=== Begin Enclosure ===

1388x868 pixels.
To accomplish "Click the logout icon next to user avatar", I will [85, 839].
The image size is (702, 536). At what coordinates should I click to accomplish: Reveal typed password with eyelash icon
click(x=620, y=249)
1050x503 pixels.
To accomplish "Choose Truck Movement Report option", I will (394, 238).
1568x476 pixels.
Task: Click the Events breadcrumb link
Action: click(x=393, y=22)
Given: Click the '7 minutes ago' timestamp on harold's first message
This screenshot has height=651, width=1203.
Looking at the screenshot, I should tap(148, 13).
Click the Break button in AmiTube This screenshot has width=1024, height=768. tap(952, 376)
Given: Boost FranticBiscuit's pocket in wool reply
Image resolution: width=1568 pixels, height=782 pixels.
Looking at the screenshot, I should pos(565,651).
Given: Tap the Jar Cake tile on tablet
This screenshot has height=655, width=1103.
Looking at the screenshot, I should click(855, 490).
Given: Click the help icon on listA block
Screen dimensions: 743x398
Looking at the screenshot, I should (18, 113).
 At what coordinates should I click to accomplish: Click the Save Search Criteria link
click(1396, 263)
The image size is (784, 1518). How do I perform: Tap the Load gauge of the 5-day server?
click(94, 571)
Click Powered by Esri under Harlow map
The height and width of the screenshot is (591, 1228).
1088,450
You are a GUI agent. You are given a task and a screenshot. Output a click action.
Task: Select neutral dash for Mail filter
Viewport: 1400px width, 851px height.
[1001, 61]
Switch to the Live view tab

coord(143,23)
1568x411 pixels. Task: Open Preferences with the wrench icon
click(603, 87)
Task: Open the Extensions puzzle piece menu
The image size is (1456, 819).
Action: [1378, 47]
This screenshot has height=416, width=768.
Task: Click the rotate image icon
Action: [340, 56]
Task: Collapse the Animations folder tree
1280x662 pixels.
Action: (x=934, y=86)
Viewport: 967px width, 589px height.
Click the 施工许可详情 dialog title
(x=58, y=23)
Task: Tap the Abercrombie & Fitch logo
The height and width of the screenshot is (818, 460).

=== End Enclosure ===

Return exactly the lines above from the line that has "Task: Open the Extensions puzzle piece menu" through the line that has "Task: Collapse the Animations folder tree", inclusive, and nothing else.

Solution to this exercise ::
Task: Open the Extensions puzzle piece menu
The image size is (1456, 819).
Action: [1378, 47]
This screenshot has height=416, width=768.
Task: Click the rotate image icon
Action: [340, 56]
Task: Collapse the Animations folder tree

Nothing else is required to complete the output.